Non-alcoholic steatohepatitis (NASH) is a mitochondrial disease. However, the underlying role of mitochondrial genetics has not yet been completely elucidated. Evaluation of D-loop nucleotide variations with respect to statistical significance and clinical data distribution.


Genomic DNAs were extracted from the peripheral blood samples of patients with biopsy-proven 150 NASH as well as from 150 healthy individuals to explore the functional D-loop region responsible for the replication and transcription of the mitochondrial genome. DNA sequencing by capillary electrophoresis analysis was performed for the D-loop region of mitochondrial DNA containing the hypervariable region I, and restriction fragment length polymorphism with MnlI analysis was performed for the m.16189 T/C D-loop variant.


The m.A16318C variant was detected only in patients with NASH and approached significance level. Based on clinical data, six variants associated with histological subgroups of NASH and NASH-complicated diseases were identified. In patients with NASH, the m.16129 AA genotype was associated with advanced-stage fibrosis; the m.16249 CC genotype was associated with advanced lobular inflammation and advanced-stage histological steatosis; the m.16296 TT genotype was associated with hypothyroidism; the m.16163 GG and m.16294 TT genotypes were associated with metabolic syndrome; and the m.16256 TT+CT genotypes were associated with type II diabetes. In patients with NASH, microRNAs were estimated by targeting the significant variants identified in this study.


These findings suggest that NASH may be associated with D-loop nucleotide variations and that microRNA-based in vitro and/or in vivo studies may be developed by targeting the D-loop variants.


D-loop MicroRNA target prediction Mitochondrial DNA Non-alcoholic steatohepatitis Non-alcoholic fatty liver disease Polymorphism 



We thank all volunteers who agreed to participate in the study. The authors are grateful to Dr. Ruslan Asadov for performing liver biopsies and Prof. Dr. Cigdem Ataizi Celikel for the histological evaluation of liver specimens.

Funding information

This study was financially supported by the Scientific Research Project Coordination Unit to Marmara University, Istanbul, Turkey (Grant No. SAG-C-YLP-131016-0439; Grant No. SAG-D-090517-0263).

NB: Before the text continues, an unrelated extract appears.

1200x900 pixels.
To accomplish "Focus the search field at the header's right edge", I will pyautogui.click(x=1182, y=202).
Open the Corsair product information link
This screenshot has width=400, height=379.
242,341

Compliance with ethical standards

Conflict of interest

The authors declare that they have no conflict of interest.

Ethical approval

The study protocol was approved by the local ethics committee (Marmara University School of Medicine, Istanbul, Turkey; protocol no. 09.2016.097; approval date, 29 January 2016).

Informed consent

Informed consent was obtained from all individual participants included in the study.

Supplementary material

42000_2019_137_MOESM1_ESM.pdf (154 kb)
ESM 1 (PDF 153 kb)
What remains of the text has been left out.